His troubles weren't over yet. On July 16, his daughter's car flipped on the 22 freeway. Miraculously, neither she nor her two passengers was injured, but as Fitzgibbons pulled out of his driveway, he realized one of his tires was flat. Although authorities ruled the crash an accident, Fitzgibbons was suspicious enough to hire a private crash investigator, who found a two-inch slash in one of the tires (see “Car Trouble,” Aug. 4, 2006). Irvine police refused to investigate his claims, however, and Fitzgibbons tried to move on with his life.

Yet controversy and lawsuits continued to circulate around IHHI. The company's main lender, Medical Capital Holdings, turned out to be a Ponzi scheme whose investors lost hundreds of millions of dollars, while the lender's executives used the cash to finance lavish parties and even purchase a multimillion-dollar private yacht. In yet another bizarre twist, IHHI chief executive officer Bruce Mogel personally pressured the lender to obtain a $5 million loan for an Internet-porn advertising firm, E-Mark, that appeared to be a phony company (see “New Complications In the IHHI Saga,” July 30, 2009).

One of the lawsuits swirling around IHHI led to an under-oath deposition of Larry B. Anderson, IHHI's vice president, which provided the first clue about the mysterious road-rage incident involving Fitzgibbons. According to Anderson, shortly after Fitzgibbons won his lawsuit against IHHI, Mogel told him that the doctor needed to be “humbled.” Mogel, Anderson added, then proceeded to brag that he had a friend named Mikey Delgado, a weight-lifting thug who had Santa Ana cops on his payroll and could cause trouble for Fitzgibbons or any other doctor who interfered with the company.

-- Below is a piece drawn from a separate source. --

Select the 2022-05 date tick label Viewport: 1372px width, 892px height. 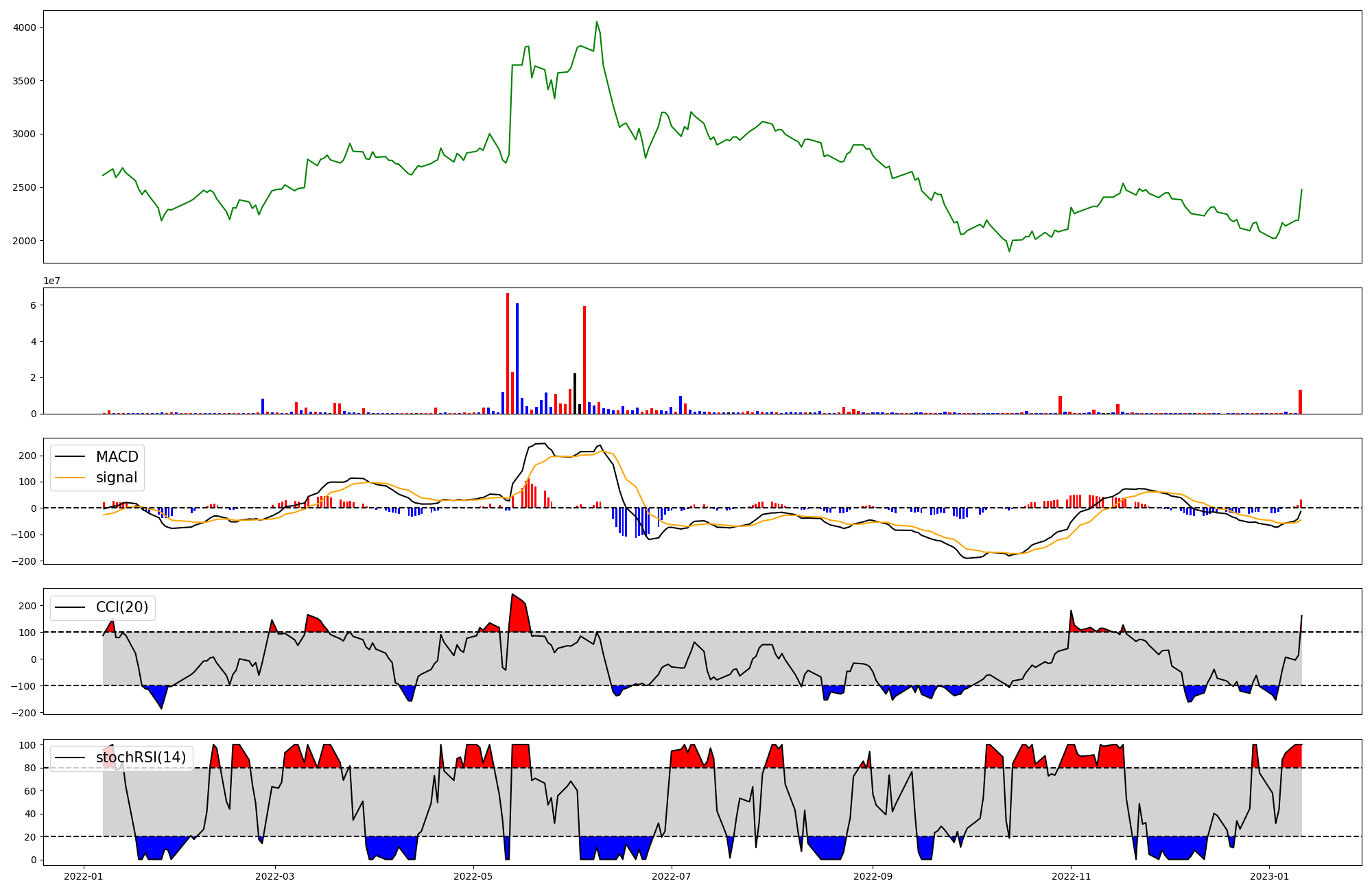(x=473, y=876)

Mogel instructed Anderson to issue a $10,000 check to Delgado's webpage-design company, Form Labs, which never did any work for IHHI, whose own investigators later determined it to be a front company with nothing to show for itself but a post-office-box address in Scottsdale, Arizona, where Mogel lives. After he cut the check and Fitzgibbons was arrested, Anderson suspected the mysterious Delgado had planted the gun in the doctor's car. Those suspicions were confirmed, he adds, when Mogel appeared to relish in Fitzgibbons' plight, even remarking, “People don't know how powerful I am.”

Delgado's identity has never been confirmed, although testimony at Fitzgibbons' trial this month revealed that investigators found a photo of him on Mogel's computer after the latter left the company in 2008. Through the public-relations firm he hired at the time, Mogel released a brief statement to the Weekly denying any wrongdoing. “I want everyone to know the allegations in this lawsuit are outrageous and untrue,” he said. “However, legal prudence dictates that I not discuss the case in the press because of the litigation. The truth will come out.”

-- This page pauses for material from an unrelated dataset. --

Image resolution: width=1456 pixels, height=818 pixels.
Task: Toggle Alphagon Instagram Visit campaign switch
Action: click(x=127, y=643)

Mogel didn't testify during Fitzgibbons' recent trial, but Anderson did, repeating his claim that Mogel had set up Fitzgibbons. IHHI attorney David Robinson tried to poke holes in Anderson's story by pointing out that when Anderson gave his first deposition about Mogel's remarks about how powerful he was, he claimed Mogel had uttered them the day he was arrested, when in fact, Mogel was in Florida that day. But Anderson stuck to his tale, insisting that while he'd confused the dates in his mind, the conversation did happen. Clearly, the jury agreed.

Although grateful the case is finally over, Fitzgibbons says he hopes its not too late to rebuild his career. “This destroyed my hospital practice,” he says. “It's gone. I'm radioactive; people are afraid to be around me.” And he still hasn't gotten over the trauma of being set up and having his daughter nearly killed. “If some of this stuff had shaken out differently, I could have gone to jail, and my daughter could have died,” he said. “These bastards were plotting my professional murder, and they almost got away with it.”